Re: [PATCH 3/3] grep: stop looking at random places for .gitattributes

Junio C Hamano <gitster@xxxxxxxxx> · Wed, 10 Oct 2012 12:44:46 -0700

Johannes Sixt <j.sixt@xxxxxxxxxxxxx> writes:

> Is there already an established definition which the "correct"
> .gitattributes are? IIRC, everywhere else we are looking at the
> .gitattributes in the worktree, regardless of whether the object at the
> path in question is in the worktree, the index, or in an old commit.

No, and it is deliberately kept vague while waiting for us to come
up with a clear definition of what is "correct".
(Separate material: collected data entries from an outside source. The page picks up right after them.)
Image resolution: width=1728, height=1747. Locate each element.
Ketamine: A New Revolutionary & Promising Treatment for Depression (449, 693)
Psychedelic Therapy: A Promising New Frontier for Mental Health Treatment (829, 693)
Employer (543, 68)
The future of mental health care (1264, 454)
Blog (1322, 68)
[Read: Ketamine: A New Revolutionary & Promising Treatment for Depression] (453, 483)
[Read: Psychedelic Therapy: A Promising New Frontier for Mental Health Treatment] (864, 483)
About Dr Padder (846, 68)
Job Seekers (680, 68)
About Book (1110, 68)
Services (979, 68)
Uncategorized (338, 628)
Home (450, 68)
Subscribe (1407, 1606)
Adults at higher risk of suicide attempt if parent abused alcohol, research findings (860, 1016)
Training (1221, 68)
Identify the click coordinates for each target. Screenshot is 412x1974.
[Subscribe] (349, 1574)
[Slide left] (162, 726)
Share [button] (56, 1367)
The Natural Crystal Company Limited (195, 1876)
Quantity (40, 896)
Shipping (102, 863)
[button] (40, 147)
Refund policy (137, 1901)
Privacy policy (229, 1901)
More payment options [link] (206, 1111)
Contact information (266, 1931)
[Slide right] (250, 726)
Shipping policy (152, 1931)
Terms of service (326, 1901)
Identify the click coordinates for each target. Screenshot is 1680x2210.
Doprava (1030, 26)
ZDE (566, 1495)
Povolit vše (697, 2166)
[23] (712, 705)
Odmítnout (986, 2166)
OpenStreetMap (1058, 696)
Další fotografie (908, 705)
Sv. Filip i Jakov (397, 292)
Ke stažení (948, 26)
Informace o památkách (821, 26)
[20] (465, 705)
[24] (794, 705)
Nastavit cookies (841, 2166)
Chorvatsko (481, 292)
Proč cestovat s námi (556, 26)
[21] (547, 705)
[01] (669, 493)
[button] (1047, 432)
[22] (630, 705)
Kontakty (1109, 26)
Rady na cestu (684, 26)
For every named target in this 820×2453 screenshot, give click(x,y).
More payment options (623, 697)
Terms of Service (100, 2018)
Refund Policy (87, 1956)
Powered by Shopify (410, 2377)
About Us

We could declare, from a purist's point of view, that the attribute
should be taken from the same place as the path in question is taken
from.  When running "git add foo.c", we grab the contents of "foo.c"
from the working tree, so ".gitignore" from the working tree should
be applied when dealing with "foo.c".  Similarly, the contents of
blob "foo.c" that "git checkout foo.c" reads from the index would
get attributes from ".gitignore" in the index (to find what its
smudging semantics is) before it gets written out to the working
tree.  "git diff A B" may give the attributes from tree A to the
preimage side while using the attributes from tree B to the
postimage side.

But the last example has some practical issues.  Very often, people
retroactively define attributes to correct earlier mistakes.  If an
older tree A forgot to declare that a path mybank.gnucash is a
GnuCash ledger file, while a newer tree B (and the current checkout
that is even newer) does [*1*], it is more useful to apply the newer
definition from .gitattributes to both trees in practice (and in
practice, you are much less likely to have a check-out of ancient
tree while running "git diff A B" to compare two trees that are
newer than the current check-out).  Using the file from the working
tree is the best approximation of "we want to use the newer one",
both from the semantics (i.e. you are likely to have fresher tree
checked out) and the performance (i.e. reading from files in the
working tree is far more trivial than reading from historical trees)
point of view.

So it is not so cut-and-dried that "take the attributes from the
same place" is a good and "correct" definition [*2*].

[Footnote]

*1* GnuCash writes, by default, a gzip compressed xml file, so I
have in my .gitattributes file

	*.gnucash	filter=gnucash

and then in my .git/config

	[filter "gnucash"]
        	clean = gzip -dc
                smudge = gzip -c

This allows "git diff" to work reasonably well (if you do not mind
reading diff between two versions of xml files, that is) and also
helps delta compression when packing the repository.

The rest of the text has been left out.